■ Directions for this task:
Report, as a bare number, how many lines of the entries below contain "Open".

■ Provided data:
►

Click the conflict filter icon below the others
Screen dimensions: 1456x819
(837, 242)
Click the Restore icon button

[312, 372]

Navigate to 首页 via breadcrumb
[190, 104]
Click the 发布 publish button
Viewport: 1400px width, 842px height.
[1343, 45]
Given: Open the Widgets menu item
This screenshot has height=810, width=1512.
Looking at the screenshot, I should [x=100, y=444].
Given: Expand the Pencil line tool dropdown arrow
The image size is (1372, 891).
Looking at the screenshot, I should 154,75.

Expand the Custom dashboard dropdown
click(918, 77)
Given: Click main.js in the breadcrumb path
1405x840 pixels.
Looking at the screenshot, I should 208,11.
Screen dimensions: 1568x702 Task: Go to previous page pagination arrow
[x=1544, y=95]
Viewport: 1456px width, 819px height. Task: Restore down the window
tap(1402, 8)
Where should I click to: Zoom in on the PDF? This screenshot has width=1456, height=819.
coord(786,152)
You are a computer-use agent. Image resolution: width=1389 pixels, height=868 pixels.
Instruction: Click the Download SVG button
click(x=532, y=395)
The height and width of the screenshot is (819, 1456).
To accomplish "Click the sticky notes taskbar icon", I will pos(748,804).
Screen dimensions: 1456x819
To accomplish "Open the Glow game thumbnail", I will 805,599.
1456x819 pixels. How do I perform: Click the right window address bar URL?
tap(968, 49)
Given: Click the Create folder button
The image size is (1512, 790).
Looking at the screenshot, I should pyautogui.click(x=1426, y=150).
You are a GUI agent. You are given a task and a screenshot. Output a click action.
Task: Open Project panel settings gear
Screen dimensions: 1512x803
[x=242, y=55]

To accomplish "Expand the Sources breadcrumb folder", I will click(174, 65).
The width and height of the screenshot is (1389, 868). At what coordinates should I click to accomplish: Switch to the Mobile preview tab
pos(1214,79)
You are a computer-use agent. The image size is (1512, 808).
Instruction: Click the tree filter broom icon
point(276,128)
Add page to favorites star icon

◄

■ Exercise result:
3